Если уж им так нужны мои показания, они могли бы со мной и в Париже связаться. Все, что угодно, только бы убрались отсюда. Появляются швейцарские таможенники и удаляются, ни о чем не спрашивая. Я потягиваюсь вовсю, когда меня застает Ришар.
— У тебя, что ли, сыр-бор?
— Завтра. Все расскажу завтра.
— А со стоп-краном кто постарался?
— Ты что, нос себе расквасил, когда телик смотрел? Извини.
— Смейся, смейся. Сначала на аварийную остановку время потеряли, потом еще в Валлорбе двадцать минут. Швейцарцы-то попробуют пятнадцать из них наверстать, а вот зато итальяшки растянут удовольствие часов до двух.
Вполне возможно. Машинист французского или швейцарского локомотива получает премию, если наверстает опоздание, а итальянец, наоборот, — за сверхурочные часы. Вот в чем секрет опоздания итальянских поездов. Однажды я ждал пересадки на вокзале Прато, и мой поезд явился аж с четырьмя часами задержки. Завидев контролера этих апатичных «Ferrovie dello Stato», легонько потешаюсь:
— Молодцы, FS, как всегда, вовремя! Четыре часа — тут вы все-таки малость перестарались, не находишь?
Но он выдает мне ухмылку, бросающую вызов любой иронии:
— Вот еще! Тот, на который ты сел, это вчерашний.
Двадцать восемь часов опоздания! Так что я заткнулся в тряпочку. Ришар вздыхает.
— Ты-то чего в Венецию торопишься? — спрашиваю я.
— У Пепе после десяти больше не обслуживают. К тому же у меня на девять партия в «скопу» назначена.
— Жуть… уж я-то знаю. Все эта работа чертова… Ладно, иди дрыхни.
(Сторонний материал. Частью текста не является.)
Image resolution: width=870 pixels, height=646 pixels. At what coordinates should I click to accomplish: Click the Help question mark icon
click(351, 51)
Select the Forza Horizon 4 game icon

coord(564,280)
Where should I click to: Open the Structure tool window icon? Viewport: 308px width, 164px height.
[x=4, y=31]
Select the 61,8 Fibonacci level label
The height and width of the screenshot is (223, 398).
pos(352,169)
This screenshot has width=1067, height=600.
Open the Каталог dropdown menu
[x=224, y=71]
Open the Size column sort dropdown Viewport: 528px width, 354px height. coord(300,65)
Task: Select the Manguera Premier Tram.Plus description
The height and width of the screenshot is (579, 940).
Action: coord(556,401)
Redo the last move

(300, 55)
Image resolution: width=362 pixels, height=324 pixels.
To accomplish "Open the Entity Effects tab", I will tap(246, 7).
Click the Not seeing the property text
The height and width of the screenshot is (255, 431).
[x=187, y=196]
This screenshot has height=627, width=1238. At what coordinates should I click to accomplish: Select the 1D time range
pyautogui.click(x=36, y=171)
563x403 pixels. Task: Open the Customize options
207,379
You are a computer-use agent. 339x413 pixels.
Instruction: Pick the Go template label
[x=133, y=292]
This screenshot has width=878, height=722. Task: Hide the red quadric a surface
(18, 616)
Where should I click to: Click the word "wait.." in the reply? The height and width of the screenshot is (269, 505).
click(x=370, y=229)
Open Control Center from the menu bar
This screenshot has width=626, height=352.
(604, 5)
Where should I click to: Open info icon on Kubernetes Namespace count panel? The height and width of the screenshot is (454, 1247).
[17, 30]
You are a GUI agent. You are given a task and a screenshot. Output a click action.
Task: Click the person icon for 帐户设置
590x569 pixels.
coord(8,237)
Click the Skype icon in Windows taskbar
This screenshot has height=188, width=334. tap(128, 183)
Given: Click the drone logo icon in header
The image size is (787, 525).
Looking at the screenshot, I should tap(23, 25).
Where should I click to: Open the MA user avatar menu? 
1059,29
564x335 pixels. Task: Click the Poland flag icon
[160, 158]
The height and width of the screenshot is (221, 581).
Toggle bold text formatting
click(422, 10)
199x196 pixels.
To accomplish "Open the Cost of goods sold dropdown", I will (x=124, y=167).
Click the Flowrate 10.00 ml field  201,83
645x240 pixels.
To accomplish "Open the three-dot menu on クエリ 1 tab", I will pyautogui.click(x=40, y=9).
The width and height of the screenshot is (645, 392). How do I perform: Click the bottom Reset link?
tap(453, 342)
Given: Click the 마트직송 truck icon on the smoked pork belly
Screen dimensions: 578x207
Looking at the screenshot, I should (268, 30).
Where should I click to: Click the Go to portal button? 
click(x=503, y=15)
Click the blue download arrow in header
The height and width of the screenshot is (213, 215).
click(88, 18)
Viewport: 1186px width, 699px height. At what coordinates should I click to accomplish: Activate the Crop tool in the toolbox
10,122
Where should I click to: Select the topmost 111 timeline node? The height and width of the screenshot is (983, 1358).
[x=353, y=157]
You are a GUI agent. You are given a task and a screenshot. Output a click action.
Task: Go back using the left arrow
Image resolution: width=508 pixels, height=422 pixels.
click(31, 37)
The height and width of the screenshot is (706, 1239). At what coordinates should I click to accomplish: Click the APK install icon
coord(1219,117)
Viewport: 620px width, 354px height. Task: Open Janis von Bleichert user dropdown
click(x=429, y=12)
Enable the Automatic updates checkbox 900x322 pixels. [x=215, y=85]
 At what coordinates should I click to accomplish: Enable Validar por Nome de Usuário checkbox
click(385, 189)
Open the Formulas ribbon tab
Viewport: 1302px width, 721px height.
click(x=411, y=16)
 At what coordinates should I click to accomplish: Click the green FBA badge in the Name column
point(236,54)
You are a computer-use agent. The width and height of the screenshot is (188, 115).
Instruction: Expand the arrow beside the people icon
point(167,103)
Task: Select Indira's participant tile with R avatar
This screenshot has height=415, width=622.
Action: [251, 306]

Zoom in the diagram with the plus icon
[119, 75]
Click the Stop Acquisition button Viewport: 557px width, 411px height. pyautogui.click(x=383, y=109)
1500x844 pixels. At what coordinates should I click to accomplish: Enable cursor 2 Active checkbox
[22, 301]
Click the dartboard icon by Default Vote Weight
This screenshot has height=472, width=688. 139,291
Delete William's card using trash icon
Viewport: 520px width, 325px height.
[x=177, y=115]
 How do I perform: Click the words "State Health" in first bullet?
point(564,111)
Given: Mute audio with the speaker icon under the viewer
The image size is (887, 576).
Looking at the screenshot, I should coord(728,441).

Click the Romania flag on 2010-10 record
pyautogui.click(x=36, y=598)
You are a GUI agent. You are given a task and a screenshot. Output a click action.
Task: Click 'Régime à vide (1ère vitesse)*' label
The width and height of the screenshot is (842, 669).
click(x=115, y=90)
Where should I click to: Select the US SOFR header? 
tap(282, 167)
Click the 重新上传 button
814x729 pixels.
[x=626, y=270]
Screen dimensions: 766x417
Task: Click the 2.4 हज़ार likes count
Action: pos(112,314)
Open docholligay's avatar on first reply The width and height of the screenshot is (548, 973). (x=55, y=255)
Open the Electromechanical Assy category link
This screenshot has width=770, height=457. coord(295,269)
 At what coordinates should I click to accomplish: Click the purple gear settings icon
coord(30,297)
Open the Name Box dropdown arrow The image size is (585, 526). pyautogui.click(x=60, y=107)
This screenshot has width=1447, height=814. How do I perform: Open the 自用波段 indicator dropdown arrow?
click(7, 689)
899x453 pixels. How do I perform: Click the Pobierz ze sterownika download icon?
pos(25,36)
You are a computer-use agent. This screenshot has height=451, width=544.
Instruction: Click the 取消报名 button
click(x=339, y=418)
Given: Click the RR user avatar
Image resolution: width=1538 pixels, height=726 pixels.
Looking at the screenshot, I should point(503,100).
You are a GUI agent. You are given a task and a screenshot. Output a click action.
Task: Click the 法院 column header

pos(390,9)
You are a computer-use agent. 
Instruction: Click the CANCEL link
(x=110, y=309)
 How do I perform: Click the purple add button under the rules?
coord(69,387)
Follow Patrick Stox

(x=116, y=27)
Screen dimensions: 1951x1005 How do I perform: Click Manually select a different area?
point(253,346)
Я дождусь швейцарских контролеров и тоже падаю.
Он возвращается к себе раздосадованный, заранее оплакивая свою партию в карты. Эрик ко мне так и не заглянул. Могу считать, что у меня одним врагом больше в «Международной компании спальных вагонов и туризма». Там видно будет. Всегда можно склеить осколки.
Бывают редкие моменты душевного спокойствия в этих треклятых поездах, последняя сигарета например. Лежишь, вытянувшись, на мягком ложе из одеял, без ботинок, блуждая взглядом по сумраку гельветического пейзажа. Самая распоследняя сигарета — это блаженство сродни отеческому: малыши уложены спать, завтра я их разбужу рано поутру, и для них это будет так же мучительно, как и для меня, но пока еще краснеет пепел на кончике моей сигареты, поезд мурлычет, и луна вот-вот зальет голубоватым светом потемки моего купе.
Спокойной ночи.
*
Я даже не слышал, как они вошли. Они ослепили меня, включив верхний свет, резкий и желтый, ударивший по глазам будто ножом. Я едва успел задремать. И как можно быть швейцарцем, да еще контролером? Это уже чересчур.
— Спал? Сколько у тебя?
А этот их акцент, накатывающий дурацкими волнами, вроде местного пейзажа.
— Нет, не спал, бандероль готовил. У меня тридцать семь человек.
— Вместе или без?
— С беглыми-то? Без. Их билеты таможенники забрали, остальные здесь.
Он замолкает, несмотря на сильное желание узнать побольше об этом деле, поскольку я явно не поощряю беседу. Я хочу, чтобы он погасил свет и убрался отсюда. Люди с Федеральных железных дорог довольно покладисты, ограниченны и скупы на лишние слова. Что-что, а это индейское достоинство у них не отнимешь, итальянец бы из меня вытянул под пыткой все подробности. Еще одна сильная сторона: швейцарец способен изрешетить пачку билетов за двадцать секунд, в стиле Аль Капоне. И чао.
— Есть пробле-е-е-е-ма.
— А?..
— Не хватает одного биле-е-е-е-та.
— Шутишь, что ли? Я уверен, что у меня тридцать семь человек!
— Знаю, я пересчитал, прежде чем к тебе идти. Но тут только тридцать шесть биле-е-е-е-тов…
Крупная проблема. Это пахнет неприятностями. Если швейцарец говорит «тридцать шесть», то наверняка так и есть, они способны угадать точное число, бросив всего один взгляд на пачку.
— Ну? Где биле-е-е-е-т?
Быстро найти объяснение.
— Ну да! Точно! Это тот тип, которого обокрали, он свой билет при себе оставил, долго объяснять, короче, у него все сперли, и билет в придачу. Фью!
— Так он едет без биле-е-е-е-та?
— …
— Ну так?..
Вот она, проблема. Гельвет в принципе не способен понять смысл исключения. Особый случай. У них даже трупу полагается иметь проездной документ. Мысленно вижу, как расталкиваю крикуна и предлагаю ему сделать «оплату на месте». Черт и еще раз черт. Я еле жив, а этот швейцарец из меня последние силы вытягивает, которые остались, чтобы держаться стоя. Но не только это. Что-то тут, в этом купе, не в порядке.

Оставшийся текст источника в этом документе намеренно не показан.